手島 堵庵
てしま とあん
1718. 6.12(享保 3. 5.13)
1786. 3. 8(天明 6. 2. 9)
◇江戸中期の石門心学者。名は信、字(アザナ)は嘉左衛門、通称
は近江屋源右衛門、号は堵庵。京都の商家生れ。「てじま と
あん」とも呼ぶ。手島和庵(長男)の父、上河淇水(ウエカワ・キスイ)の
養父。
13歳で父と、18歳で母と死別。
18歳のとき、石田梅岩(バイガン)に師事。
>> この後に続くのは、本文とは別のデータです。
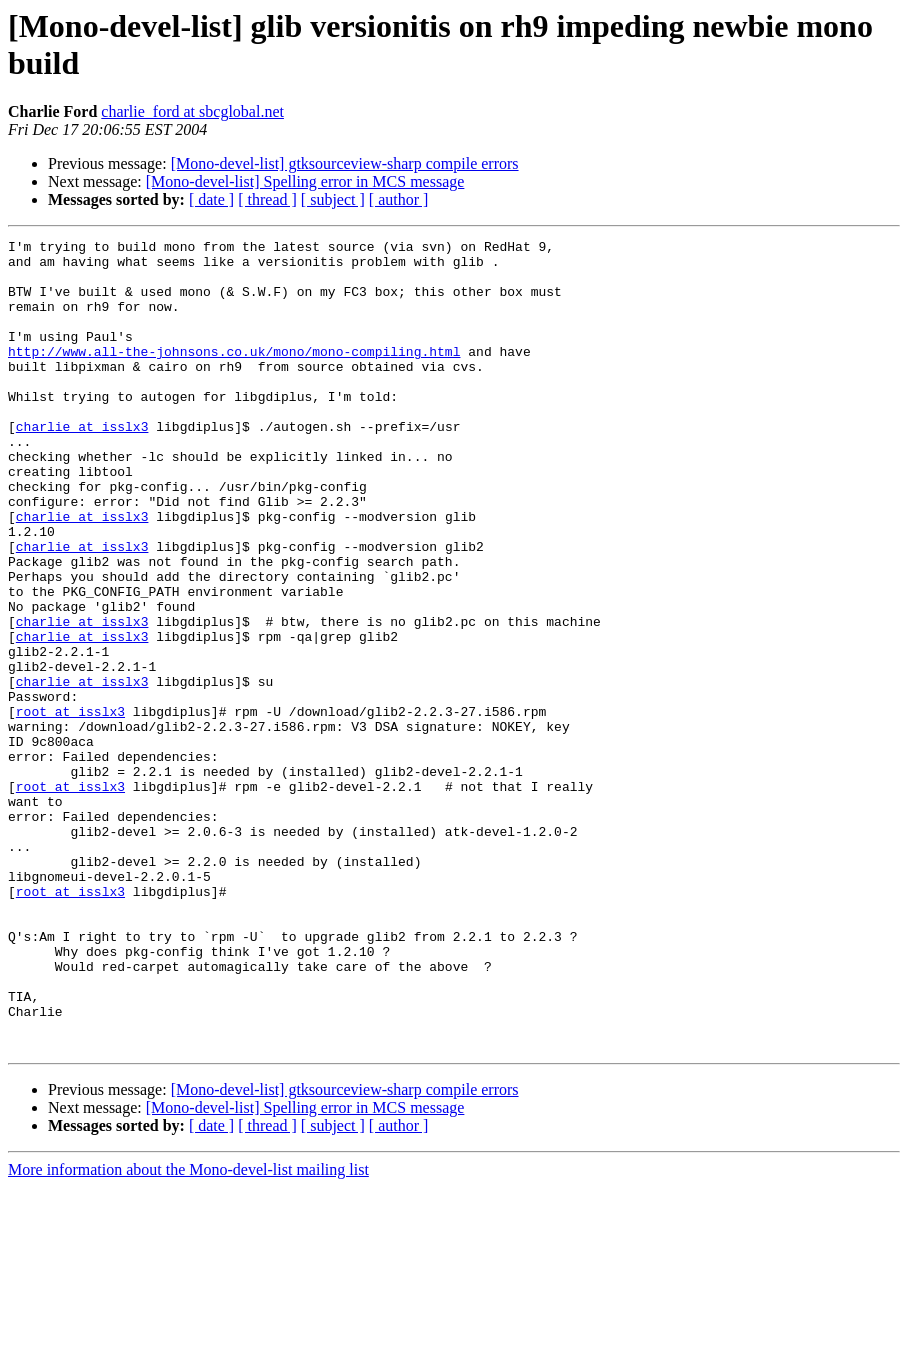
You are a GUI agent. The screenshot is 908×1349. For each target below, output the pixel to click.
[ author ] (399, 199)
梅岩の死後は門人斎
藤全門に教えを受ける。
44歳で家業を長男に譲り、心学の普及に努め、広く市民教育
に尽力し多数の門人を擁するようになる。
1782(天明 2)京都に明倫舎を建設して舎主となる。また五楽
会・修正・時習・恭敝などの講舎も起こす。
自己批判を中心とする精神修養を説く。
著書は『前訓』・『知心弁疑』・『会友大旨』・『明徳和賛』
など。
(2)誕生日は享保 3. 5. 3。
◎門下には中沢道二(ドウニ)・布施松翁(フセ・ショウオウ)・上河淇水・
薩(「土」偏+「垂」)(サッタ)徳軒などがいる。